§ Task:
Go through the records and report each line in which the word "computer" occurs.

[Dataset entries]

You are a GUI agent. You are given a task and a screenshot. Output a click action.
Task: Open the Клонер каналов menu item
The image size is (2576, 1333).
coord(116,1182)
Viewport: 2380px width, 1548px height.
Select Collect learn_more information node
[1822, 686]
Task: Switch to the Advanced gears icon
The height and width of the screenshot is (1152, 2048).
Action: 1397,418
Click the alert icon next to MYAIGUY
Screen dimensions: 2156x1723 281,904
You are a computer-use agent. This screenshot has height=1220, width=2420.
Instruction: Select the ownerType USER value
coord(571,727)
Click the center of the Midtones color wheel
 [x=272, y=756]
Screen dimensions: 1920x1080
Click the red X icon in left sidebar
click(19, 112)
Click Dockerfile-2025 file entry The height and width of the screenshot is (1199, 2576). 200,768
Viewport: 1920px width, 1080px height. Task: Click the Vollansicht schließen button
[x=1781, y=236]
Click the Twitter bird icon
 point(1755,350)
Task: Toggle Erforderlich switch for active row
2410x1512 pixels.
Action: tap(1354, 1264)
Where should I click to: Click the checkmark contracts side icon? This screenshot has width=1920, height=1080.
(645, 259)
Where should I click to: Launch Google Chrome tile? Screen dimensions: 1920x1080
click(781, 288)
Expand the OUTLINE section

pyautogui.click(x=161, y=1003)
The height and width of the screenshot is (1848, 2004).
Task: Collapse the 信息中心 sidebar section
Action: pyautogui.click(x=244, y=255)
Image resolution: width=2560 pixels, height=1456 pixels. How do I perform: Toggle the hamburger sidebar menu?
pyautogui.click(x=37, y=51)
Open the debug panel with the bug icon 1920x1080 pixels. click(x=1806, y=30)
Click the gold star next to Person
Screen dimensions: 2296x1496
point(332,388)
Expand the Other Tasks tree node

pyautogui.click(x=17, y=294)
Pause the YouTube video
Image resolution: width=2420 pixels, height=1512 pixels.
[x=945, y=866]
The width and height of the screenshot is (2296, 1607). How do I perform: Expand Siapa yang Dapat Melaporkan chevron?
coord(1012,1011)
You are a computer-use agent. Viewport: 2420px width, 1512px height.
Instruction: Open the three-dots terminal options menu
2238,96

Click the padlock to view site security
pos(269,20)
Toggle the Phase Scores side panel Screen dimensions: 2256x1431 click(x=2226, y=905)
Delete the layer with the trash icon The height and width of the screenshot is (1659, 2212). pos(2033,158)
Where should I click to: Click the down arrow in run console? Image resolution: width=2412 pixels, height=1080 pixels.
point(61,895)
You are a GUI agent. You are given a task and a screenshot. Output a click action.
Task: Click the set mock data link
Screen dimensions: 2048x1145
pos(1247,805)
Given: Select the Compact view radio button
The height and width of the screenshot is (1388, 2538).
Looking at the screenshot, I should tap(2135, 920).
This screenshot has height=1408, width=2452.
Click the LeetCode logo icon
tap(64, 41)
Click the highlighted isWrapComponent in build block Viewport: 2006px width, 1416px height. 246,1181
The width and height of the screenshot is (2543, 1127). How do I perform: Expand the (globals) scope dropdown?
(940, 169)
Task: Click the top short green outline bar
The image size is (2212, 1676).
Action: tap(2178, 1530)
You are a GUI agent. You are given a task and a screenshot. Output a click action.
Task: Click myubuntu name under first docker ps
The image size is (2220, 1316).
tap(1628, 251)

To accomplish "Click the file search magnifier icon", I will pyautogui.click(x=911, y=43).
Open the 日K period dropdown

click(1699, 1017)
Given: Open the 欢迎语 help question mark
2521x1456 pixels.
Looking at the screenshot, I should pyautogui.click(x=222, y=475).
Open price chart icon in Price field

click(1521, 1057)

§ Your solution:
You are a computer-use agent. This screenshot has height=1220, width=2420.
You are a computer-use agent. Viewport: 2420px width, 1512px height.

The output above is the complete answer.